Danya Lagos. Gender in the Twenty-First Century: Multiple Dimensions of Identity and Inequality

Blumer Room - 402 Barrows Hall

Gender is changing rapidly in the twenty-first century, with boundaries becoming more mutable, liminal, and flexible. Survey-based research can help identify sites of gender inequality at the population level, but much of its implementation still reflects a narrow and flat categorization of individuals into two groups: male and female. Social constructionist and interactional approaches have been more successful in handling the major social changes that have taken place in terms of gender, but methodology in survey-based research has not yet caught up to qualitative work. Scholars of race and ethnicity have managed to incorporate embodied dimensions into large-scale survey research on inequality, but demographers interested in gender still lag behind.

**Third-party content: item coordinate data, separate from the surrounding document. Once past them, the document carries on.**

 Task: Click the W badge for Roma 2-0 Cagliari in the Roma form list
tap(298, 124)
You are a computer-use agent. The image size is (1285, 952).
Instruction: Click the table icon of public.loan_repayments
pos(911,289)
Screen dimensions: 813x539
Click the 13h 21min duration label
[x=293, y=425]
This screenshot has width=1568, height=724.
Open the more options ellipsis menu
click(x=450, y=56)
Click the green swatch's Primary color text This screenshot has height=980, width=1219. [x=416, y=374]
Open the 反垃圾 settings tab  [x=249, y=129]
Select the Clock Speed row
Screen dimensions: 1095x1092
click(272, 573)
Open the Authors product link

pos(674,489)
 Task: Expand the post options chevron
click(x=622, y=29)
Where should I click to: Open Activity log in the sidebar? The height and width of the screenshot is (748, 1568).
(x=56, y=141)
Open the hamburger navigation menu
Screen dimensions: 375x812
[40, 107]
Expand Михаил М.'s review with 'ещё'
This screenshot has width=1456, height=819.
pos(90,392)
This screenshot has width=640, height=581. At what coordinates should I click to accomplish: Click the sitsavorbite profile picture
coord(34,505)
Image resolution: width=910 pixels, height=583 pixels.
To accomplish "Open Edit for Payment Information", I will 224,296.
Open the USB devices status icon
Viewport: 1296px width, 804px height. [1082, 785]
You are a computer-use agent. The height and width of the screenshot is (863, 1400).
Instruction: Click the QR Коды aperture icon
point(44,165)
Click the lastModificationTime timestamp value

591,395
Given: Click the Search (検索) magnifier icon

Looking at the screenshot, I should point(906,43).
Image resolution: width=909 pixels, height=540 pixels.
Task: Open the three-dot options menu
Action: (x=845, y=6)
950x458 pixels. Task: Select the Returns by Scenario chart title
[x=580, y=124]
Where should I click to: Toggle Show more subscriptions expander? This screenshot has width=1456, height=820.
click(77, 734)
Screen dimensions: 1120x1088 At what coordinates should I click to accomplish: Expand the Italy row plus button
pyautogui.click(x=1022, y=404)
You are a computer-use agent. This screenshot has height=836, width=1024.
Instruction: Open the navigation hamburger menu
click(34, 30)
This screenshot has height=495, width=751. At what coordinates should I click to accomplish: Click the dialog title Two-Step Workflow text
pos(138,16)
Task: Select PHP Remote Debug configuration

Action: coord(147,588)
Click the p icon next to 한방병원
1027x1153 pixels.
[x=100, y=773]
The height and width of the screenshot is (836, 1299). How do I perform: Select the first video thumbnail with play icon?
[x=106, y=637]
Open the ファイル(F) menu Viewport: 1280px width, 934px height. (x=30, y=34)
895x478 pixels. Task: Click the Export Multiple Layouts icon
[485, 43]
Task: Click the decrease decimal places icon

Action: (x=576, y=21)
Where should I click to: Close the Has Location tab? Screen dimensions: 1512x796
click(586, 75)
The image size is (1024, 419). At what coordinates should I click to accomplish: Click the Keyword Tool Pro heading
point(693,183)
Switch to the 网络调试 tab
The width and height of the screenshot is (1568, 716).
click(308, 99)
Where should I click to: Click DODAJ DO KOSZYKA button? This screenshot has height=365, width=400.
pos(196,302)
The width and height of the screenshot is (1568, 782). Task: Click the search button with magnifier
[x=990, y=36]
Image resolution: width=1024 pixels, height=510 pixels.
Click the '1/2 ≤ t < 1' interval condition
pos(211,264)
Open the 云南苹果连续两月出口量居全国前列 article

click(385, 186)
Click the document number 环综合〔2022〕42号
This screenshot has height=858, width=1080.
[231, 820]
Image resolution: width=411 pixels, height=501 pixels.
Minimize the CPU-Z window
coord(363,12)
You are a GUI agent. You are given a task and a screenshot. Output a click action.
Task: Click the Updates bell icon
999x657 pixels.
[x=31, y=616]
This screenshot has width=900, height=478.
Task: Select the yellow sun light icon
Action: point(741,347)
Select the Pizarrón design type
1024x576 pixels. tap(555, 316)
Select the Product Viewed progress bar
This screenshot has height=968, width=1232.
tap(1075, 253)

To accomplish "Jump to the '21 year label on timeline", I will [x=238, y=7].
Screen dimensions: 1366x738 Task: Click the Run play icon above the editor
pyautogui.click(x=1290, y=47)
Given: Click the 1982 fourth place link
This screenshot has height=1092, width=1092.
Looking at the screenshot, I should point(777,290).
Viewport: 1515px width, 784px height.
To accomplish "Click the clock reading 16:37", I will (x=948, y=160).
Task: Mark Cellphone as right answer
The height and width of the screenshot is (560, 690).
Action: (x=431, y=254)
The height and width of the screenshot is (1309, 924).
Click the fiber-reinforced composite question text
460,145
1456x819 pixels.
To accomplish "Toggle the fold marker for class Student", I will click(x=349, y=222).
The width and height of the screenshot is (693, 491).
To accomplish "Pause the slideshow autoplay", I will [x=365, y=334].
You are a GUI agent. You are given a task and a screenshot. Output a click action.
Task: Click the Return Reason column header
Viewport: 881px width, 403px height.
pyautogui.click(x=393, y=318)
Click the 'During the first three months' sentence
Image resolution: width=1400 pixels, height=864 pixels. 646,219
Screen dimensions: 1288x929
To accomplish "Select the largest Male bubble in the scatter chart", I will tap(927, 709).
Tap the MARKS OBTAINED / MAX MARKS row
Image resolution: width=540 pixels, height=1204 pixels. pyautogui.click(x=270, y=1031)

In two studies using data from a probability-sampled general health survey, I present approaches more deeply at gender inequality, employing a richer palette of gendered dimensions. The first approach looks at the analytic payoff of expanding gender categories, while the second approach looks at the added benefits of going beyond categories and looking at gender dimensionally, based on an informative flaw in the design of a general health survey. Through these two approaches, I aim to preserve the possibility of conducting empirical research that scales to the population level, and to enable deeper analyses other intersections of identity and inequality.

Danya Lagos is an NICHD Postdoctoral Fellow at the University of Texas at Austin Population Research Center. She received her PhD in sociology from the University of Chicago in 2019. Danya's research focuses on improving the operationalization of gender in social demography to include  embodied characteristics, interactional classification processes, and changes in identity over time. Danya has pursued this intervention through studies published in Demography and forthcoming in the American Sociological Review that compare social and health patterns among transgender, cisgender, and gender-nonconforming populations in the United States.